Documentation

Grafana Loki

Manage

Monitor Loki

Key Metrics

Open source

Key metrics for monitoring Loki

Loki exposes many metrics, and each component behaves differently under load. This page focuses on the highest-signal metrics for detecting negative trends early.

Note
The example queries on this page are PromQL. Run them against the Prometheus-compatible data source where your Loki metrics are stored (for example, Prometheus, Mimir, or Grafana Cloud Metrics).

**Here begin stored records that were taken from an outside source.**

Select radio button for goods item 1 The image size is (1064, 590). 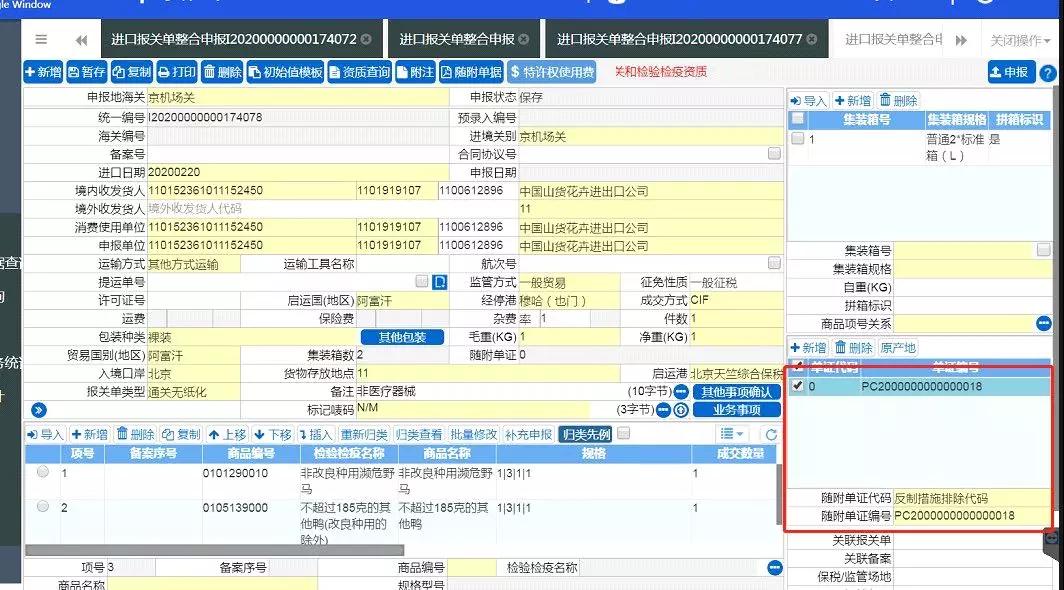click(42, 473)
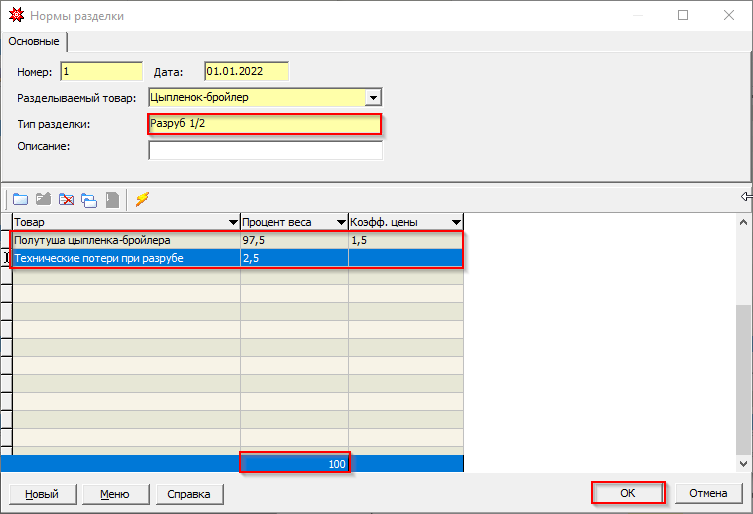
Task: Click into the Описание input field
Action: (x=265, y=151)
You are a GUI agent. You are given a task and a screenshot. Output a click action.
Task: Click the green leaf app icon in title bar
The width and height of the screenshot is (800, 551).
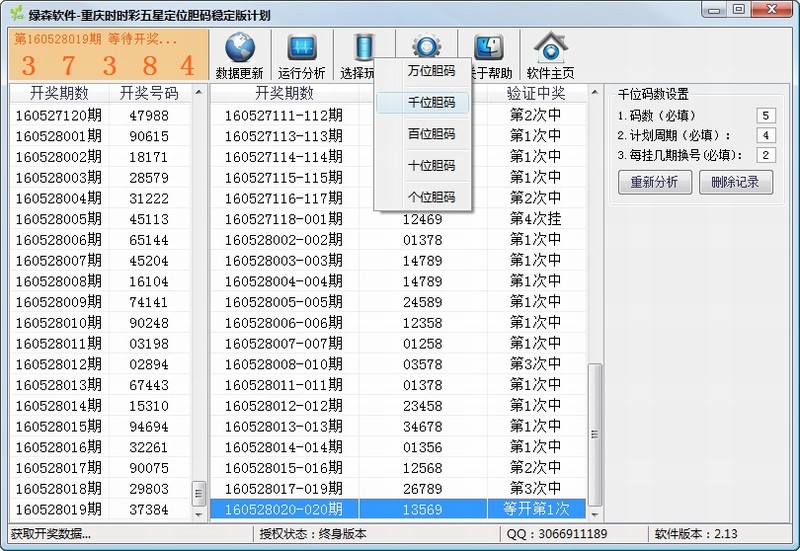tap(16, 14)
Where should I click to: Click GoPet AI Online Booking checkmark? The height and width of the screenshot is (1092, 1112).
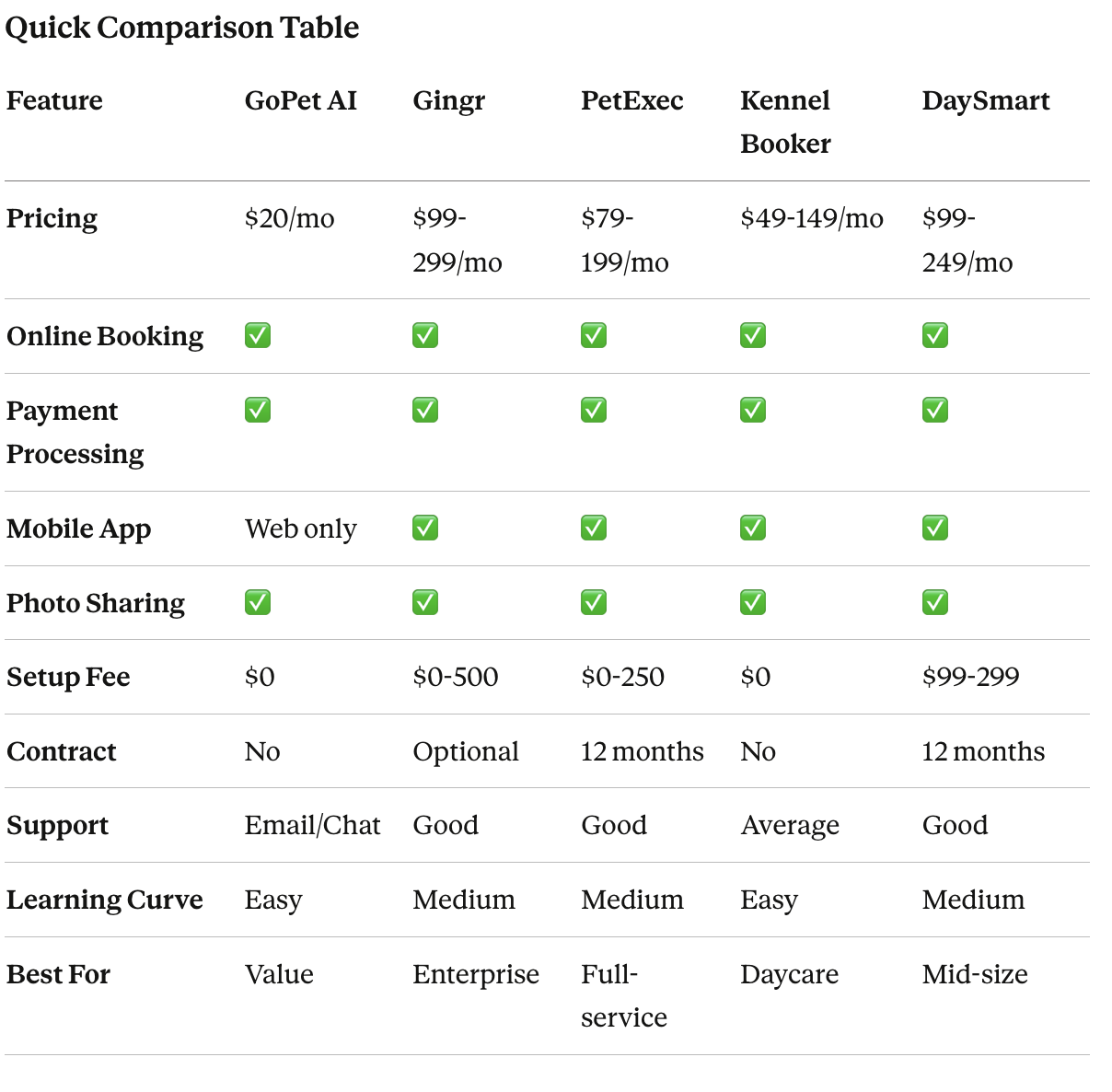click(x=258, y=335)
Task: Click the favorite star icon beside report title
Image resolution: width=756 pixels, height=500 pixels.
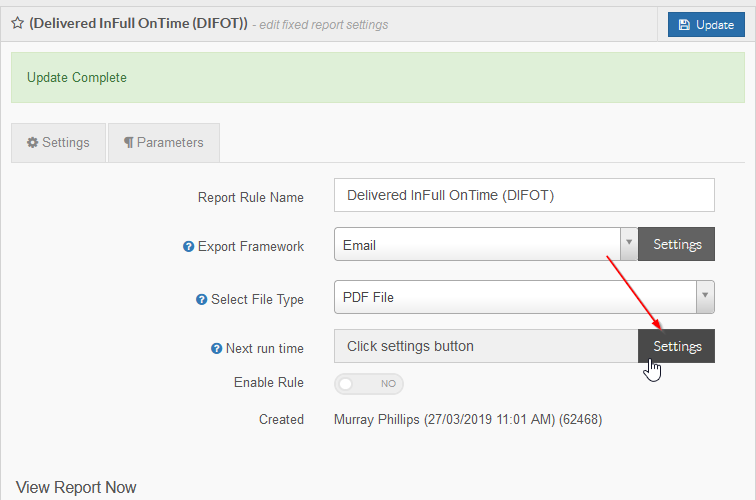Action: point(17,23)
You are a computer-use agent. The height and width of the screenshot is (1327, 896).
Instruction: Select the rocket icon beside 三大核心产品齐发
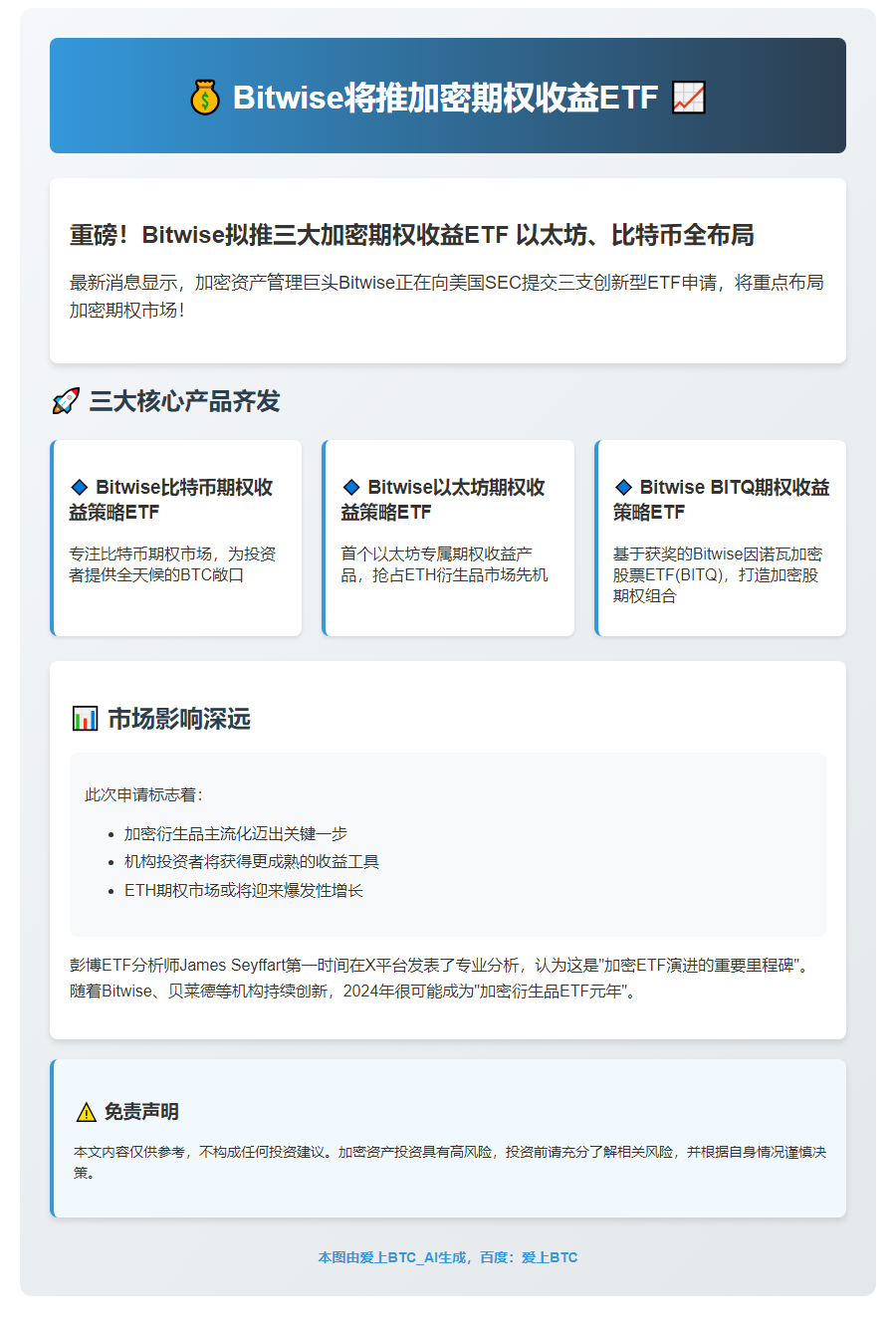click(x=66, y=398)
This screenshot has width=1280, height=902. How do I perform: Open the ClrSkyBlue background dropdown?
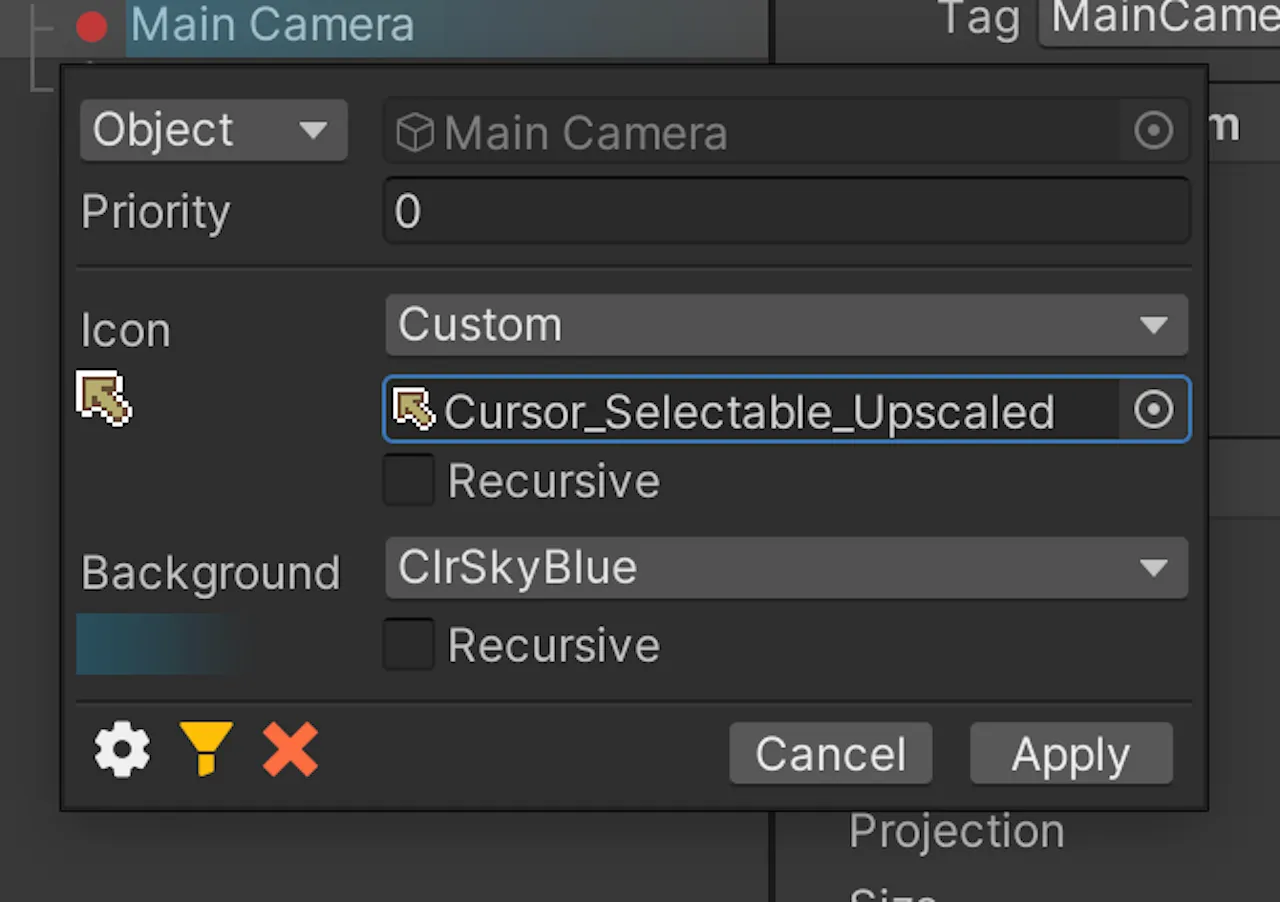(787, 568)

For setup and prebuilt dashboards and alerts, refer to:

Request error rate

Watch request failures first. A sustained increase in 5xx responses is usually the earliest sign of user-visible impact.

Key metric:

loki_request_duration_seconds_count (counter with labels including status_code, job, and route)

Example query:

100 * sum(rate(loki_request_duration_seconds_count{status_code=~"5.."}[2m])) by (cluster, namespace, job, route)
/
sum(rate(loki_request_duration_seconds_count[2m])) by (cluster, namespace, job, route)

Abnormal behavior:

Any sustained increase in 5xx ratio.
The Loki mixin alert LokiRequestErrors fires when this ratio is greater than 10% for 15 minutes.

Request latency (p99)

Latency degradation can appear before hard failures. Track p99 for read and write routes.

Key metric:

loki_request_duration_seconds_bucket (histogram buckets)

Example query:

histogram_quantile(0.99, sum(rate(loki_request_duration_seconds_bucket[1m])) by (le, cluster, namespace, job, route))

Abnormal behavior:

Rising p99 over time, especially in query-frontend and distributor paths.
The Loki mixin alert LokiRequestLatency fires when p99 exceeds 1 second for 15 minutes.

Panics

Panics are high-severity faults and should stay at zero.

Key metric:

loki_panic_total

Example query:

sum(increase(loki_panic_total[10m])) by (cluster, namespace, job)

Abnormal behavior:

Any value above zero. The Loki mixin alert LokiRequestPanics treats this as critical.

Discarded samples

Discarded samples indicate data that Loki rejected or dropped. This is one of the most important ingestion-quality signals.

Key metric:

loki_discarded_samples_total

Example query:

topk(10, sum by (tenant, reason) (rate(loki_discarded_samples_total{cluster="$cluster", namespace="$namespace"}[$__rate_interval])))

Abnormal behavior:

Increasing discard rate.
New or growing reason values (for example, tenant limits or stream limits).

Compaction health

Compaction issues can silently degrade read performance and retention behavior over time.

Note
The compaction and retention metrics use a loki_boltdb_shipper_ prefix for historical reasons. The compactor emits these metrics regardless of which index type you use, including TSDB.

Key metrics:

loki_boltdb_shipper_compactor_running
loki_boltdb_shipper_compact_tables_operation_last_successful_run_timestamp_seconds
loki_boltdb_shipper_compact_tables_operation_total
loki_boltdb_shipper_compact_tables_operation_duration_seconds

Example queries:

sum(loki_boltdb_shipper_compactor_running) by (cluster, namespace)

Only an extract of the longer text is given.